Although the treatment of various supernatural entities on True Blood, particularly the vampires, can readily be interpreted as real-life prejudices against gays and lesbians, Lost Girl twists things around so that many of the Fae actually look down upon humans for being, well, human. It’s Bo, due to her affections for Kenzi, Lauren, and others, who tries to champion humans, both in word and deed.
Bo is not just a symbolic heroine; she is an actual sword-wielding, ass-kicking, genuinely tough woman. Yet, she doesn’t slay demons (and the like) to rack up a body count; her caring nature and vulnerable heart transform her into something more than just a warrior.
Much of Lost Girl takes place in the Dal Riata, a neutral Fae pub in the show’s fictional universe, which means that both Light and Dark Fae may congregate there without discord. The Dal is owned and managed by Trick, portrayed by the diminutive (4′ 7″) Rick Howland. No attention is paid to Trick’s size nor is he treated as inferior or childlike in any way. In fact, as we learn in Season Two, Trick is a man of much importance in the Fae world. Even Peter Dinklage, despite his superlative acting skills, Emmy win, and top billing, is still the subject of much ridicule within the world of Game of Thrones.
As might be expected in a show in which many of the scenes take place in a bar, there is a lot of drinking. But Lost Girl isn’t Cheers or even Shameless; this is more like the way that the characters in The Good Wife often meet for drinks after work or a particularly tough case. This renders the show more grounded in reality than one featuring a succubus, a wolf-shifter, and a siren might seem to be at first blush.

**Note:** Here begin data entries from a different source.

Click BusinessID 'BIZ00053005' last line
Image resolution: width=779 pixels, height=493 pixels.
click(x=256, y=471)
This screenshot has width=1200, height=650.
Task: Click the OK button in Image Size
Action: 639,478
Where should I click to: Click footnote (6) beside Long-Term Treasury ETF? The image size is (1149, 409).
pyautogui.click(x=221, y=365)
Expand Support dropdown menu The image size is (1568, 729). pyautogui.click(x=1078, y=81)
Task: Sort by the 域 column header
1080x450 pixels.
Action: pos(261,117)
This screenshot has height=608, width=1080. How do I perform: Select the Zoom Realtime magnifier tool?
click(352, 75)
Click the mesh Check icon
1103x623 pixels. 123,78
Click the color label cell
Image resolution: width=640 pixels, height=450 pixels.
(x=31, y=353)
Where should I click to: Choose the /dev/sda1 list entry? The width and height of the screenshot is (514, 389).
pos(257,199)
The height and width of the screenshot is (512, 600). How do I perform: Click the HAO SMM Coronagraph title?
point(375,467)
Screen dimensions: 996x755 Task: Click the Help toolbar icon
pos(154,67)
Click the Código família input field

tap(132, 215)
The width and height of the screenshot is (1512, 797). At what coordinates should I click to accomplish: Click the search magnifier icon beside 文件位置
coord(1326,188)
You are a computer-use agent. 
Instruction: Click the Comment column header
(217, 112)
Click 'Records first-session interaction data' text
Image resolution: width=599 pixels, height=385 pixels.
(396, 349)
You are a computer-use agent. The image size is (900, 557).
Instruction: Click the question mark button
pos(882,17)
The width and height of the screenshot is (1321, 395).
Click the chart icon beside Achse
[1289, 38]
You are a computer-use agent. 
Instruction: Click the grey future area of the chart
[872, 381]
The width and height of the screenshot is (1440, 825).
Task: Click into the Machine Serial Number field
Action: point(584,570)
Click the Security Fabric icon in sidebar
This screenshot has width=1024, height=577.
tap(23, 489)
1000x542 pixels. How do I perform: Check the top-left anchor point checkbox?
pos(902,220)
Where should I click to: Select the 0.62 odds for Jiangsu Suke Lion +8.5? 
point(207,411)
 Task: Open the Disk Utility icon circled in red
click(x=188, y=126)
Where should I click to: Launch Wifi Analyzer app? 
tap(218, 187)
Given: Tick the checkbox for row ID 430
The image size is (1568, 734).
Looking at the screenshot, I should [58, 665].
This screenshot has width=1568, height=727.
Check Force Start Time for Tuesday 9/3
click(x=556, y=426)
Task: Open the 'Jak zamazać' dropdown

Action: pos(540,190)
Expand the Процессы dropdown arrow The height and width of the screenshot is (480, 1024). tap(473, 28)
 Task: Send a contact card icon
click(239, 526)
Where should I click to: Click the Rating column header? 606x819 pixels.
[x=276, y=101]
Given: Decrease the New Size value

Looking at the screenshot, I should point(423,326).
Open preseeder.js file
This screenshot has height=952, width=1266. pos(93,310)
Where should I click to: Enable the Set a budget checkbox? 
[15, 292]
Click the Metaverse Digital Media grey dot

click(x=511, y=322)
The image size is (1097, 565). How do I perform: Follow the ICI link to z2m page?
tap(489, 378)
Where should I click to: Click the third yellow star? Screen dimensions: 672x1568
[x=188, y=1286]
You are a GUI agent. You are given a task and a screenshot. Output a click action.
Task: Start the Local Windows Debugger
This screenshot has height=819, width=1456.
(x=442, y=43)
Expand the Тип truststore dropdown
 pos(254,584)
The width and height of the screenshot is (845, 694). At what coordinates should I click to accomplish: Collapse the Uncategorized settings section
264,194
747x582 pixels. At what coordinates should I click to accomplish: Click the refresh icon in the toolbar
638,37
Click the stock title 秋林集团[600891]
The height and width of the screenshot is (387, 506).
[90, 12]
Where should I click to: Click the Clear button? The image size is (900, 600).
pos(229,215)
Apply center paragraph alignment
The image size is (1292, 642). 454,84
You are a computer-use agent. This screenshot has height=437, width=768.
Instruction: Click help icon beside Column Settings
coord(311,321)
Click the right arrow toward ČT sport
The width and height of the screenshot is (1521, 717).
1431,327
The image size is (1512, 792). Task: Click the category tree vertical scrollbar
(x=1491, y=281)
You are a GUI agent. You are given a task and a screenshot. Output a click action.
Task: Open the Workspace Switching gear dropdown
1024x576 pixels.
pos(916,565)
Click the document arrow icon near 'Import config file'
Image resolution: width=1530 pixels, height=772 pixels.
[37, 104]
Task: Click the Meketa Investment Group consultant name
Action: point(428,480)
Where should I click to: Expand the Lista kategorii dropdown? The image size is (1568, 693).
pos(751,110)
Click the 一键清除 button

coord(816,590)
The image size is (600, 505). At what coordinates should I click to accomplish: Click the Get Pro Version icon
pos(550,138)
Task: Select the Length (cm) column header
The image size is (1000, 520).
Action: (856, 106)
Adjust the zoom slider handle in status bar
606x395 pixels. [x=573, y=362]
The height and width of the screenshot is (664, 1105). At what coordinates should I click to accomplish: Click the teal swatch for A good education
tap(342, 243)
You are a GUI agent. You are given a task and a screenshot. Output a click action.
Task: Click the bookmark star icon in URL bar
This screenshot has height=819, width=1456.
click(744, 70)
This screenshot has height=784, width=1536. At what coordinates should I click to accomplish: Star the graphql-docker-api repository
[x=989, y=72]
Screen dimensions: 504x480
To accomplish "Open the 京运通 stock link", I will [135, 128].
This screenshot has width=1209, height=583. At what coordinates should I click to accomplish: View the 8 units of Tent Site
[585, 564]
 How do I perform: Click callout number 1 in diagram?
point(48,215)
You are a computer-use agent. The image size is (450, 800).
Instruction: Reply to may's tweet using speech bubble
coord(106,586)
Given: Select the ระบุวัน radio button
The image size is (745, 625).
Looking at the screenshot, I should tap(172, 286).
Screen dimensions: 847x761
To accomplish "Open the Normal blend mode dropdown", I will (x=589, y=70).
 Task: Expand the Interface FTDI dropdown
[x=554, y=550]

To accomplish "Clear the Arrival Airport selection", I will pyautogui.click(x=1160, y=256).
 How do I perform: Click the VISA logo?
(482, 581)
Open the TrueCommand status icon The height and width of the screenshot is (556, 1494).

About that siren: his name is Hale and a black actor, K.C. Collins, plays him. As with Rick Howland, his race is not mentioned. In fact, he and his family are considered Fae royalty, but it’s because of their lineage, not their skin color.
The visuals of Lost Girl distinguish it from other genre fare, as well. Each character has a specific look, not just in their physicality, but also in his or her clothing, which is frequently impeccably tailored, yes, even Kenzi’s punk urchin look. The lighting is high-quality, too, replacing the clichéd blue glow of horror with warm, golden tones. From a production design standpoint, although some sets (like The Ash’s office) look a bit stilted, others (like Bo’s house, the Dal Riata, and many of the settings used in flashbacks) are exceptionally suited to the atmosphere of the show.
Lost Girl isn’t perfect. At times the constant revelations of various characters and events in Fae history feels a little “monster of the week,” but considering that Bo is new to this world (being raised by humans until age 18), it does make narrative sense. Sometimes the events taking place stretch the limits of credulity, particularly when the limitations of the special effects budget are a little more obvious than is probably desired. This doesn’t reflect on the ability of the cast and crew to give 110 percent, though; it’s obvious that everyone involved with the show isn’t just there for a paycheck.
Lost Girl is a terrific, character-driven show that just happens to take place in a supernatural world. If you’ve not watched it yet, or shied away due to the subject matter, you are missing out. More genre shows—hell, more TV shows, period—should be this forward-thinking.
Lost Girl Season Two was released on Blu-Ray on November 13 through Berkshire Access Media in Canada and Funimation in the US. The set includes all 22 episodes, plus cast interviews, “making of” featurettes, and a blooper reel.
Season Three premiered January 6 on Showcase in Canada and will premiere January 14 on SyFy in the US.